Friday, November 21, 2014

Step Lightly - Spritely Southern Biscuits

Step lightly,
You're movin' too fast.
Take your time, boy,
Soon the pain will pass.
In the meantime,
You gotta find yourself a love
That's gonna last.

Step lightly,
Things will work out fine.
Nice and easy,
All it takes is time.
Please, believe me, 
I wish this song was yours instead of mine.

Back to convenience foods ... and then there was Bisquick.  I've been using Bisquick for years, probably dating back to my first recipe for sausage balls that I got from a coworker at the insurance broker.  You know the one.  I got it from that coworker in 1977, and it was old then.  Sausage, cheese, and Bisquick.  Couldn't be simpler or better.

(I have no freaking idea why the font is misbehaving.  It looks normal on the draft page, and all the settings are where they should be.)

Best of are the Impossible Pies.  This one has always been my favorite, and even without a crust, reminds me of Ebinger's coconut custard pie.  Mirabile dictu,  Bisquick rocks!


I spend an inordinate amount of time surfing the net for recipes and other cooking ideas, and sometimes I surf sideways to follow an interesting link within a link.  This biscuit recipe kept popping up as "7-Up Biscuits", and who can resist something like that, especially when all of the reviewers raved about the results?  Since I had already had good luck using Bisquick as the basis for my sweet potato biscuits, and I've used soda to cook chicken wings and turkey legs, how could this be bad?

Oh Em Gee, this is so NOT bad.  These are so damn good, I am mad at myself for not trying them earlier.  They are so good, you will throw big dinner parties as an excuse to bake big batches of these fluffy, buttery biscuits.

Spritely Southern Biscuits

    • 2 cups Original Bisquick
    • 1/2 cup sour cream
    • 1/2 cup Sprite or 7-Up 
    • 1/4 cup (1/2 stick) butter
Preheat oven to 450 degrees.
Cut the sour cream into the Bisquick. You can use a fork, knife, pastry cutter or just dive in there with your fingers.  You want to make sure that each portion of the wet ingredient gets coated with the dry, and when you are done, the dough will resemble coarse meal.  Stir in the Sprite.  The dough is going to be very soft and sticky.

This is where I like to put a nice big piece of aluminum foil on the counter.  Sprinkle about 1/2 cup of Bisquick on the foil, and also flour your hands with a little more of the Bisquick.  Roll the dough onto the foil, and begin to knead the dough, folding it over a few times, until it has incorporated the additional Bisquick and is no longer sticky.  You can add a little more Bisquick, but not too much, and do not overwork the dough.  Pat the dough out, and cut biscuits using a round biscuit cutter.
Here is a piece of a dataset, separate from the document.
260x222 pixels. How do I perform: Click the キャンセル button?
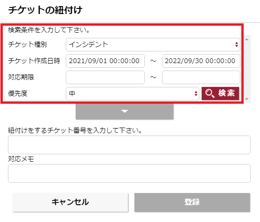tap(70, 202)
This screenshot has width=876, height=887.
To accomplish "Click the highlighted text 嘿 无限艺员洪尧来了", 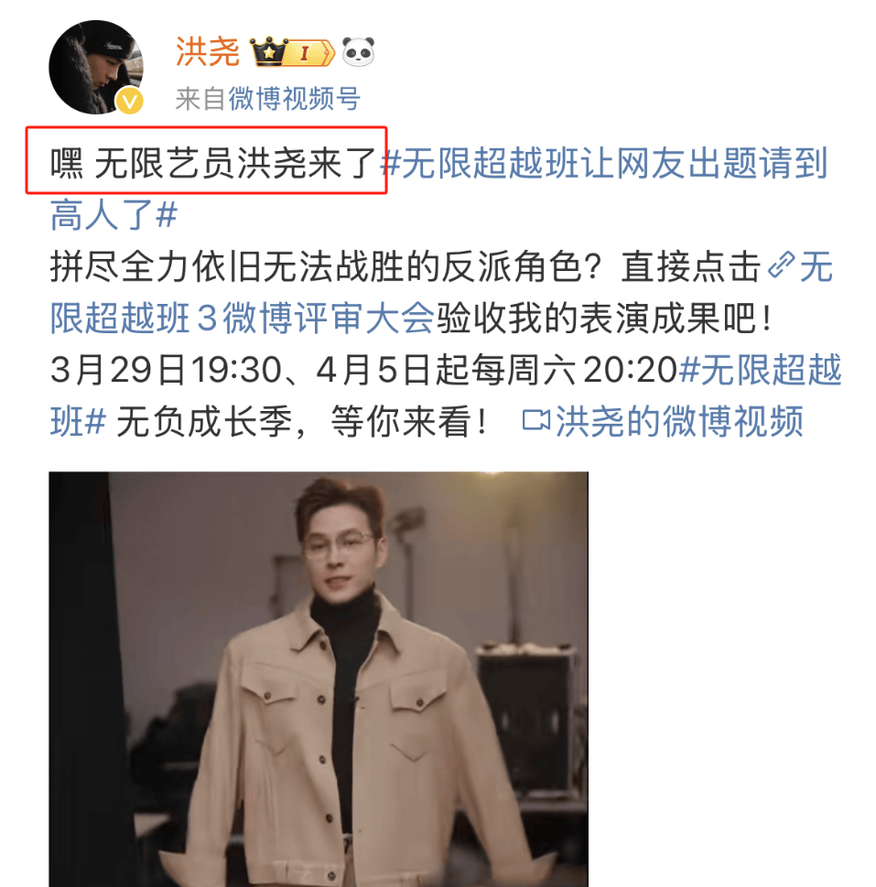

Or, pat the dough into a square, a little smaller than the baking pan and then cut the dough into nine squares.



While the oven is preheating, place the butter in an 8 or 9 inch square pan, and slide the pan in to melt.  Watch it carefully so the butter doesn't burn.  Place the cut biscuits on top of the melted butter, and bake for 12 -15 minutes until the top is light brown.
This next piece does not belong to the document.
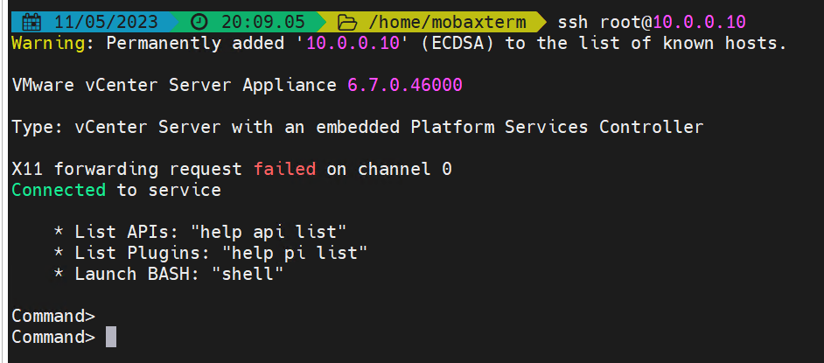
Task: Click the clock icon in the prompt
Action: [x=199, y=21]
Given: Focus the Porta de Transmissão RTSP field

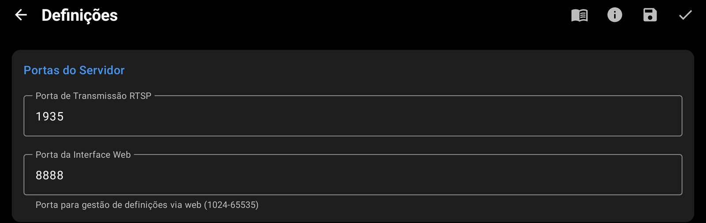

You can eat these plain, or with more butter, or with jelly, or (best of all) with honey.  Honey is amazing stuff, and its flavor changes depending on what kind of flowers the bees land on, and where those flowers are located.  Wildflower honey from Tennessee tastes quite different from wildflower honey out of Georgia.  Orange blossom honey, my go-to cooking honey, has a taste unique to Florida.  I'm still in mourning for that almost full jar of black sage honey I dropped on the floor a few months ago.  There just hasn't been time for a trip to Savannah and a visit to the Savannah Bee Company on West Broughton Street to replace it. But I've used wildflower and clover honeys on these biscuits, and I drank coffee and I was happy.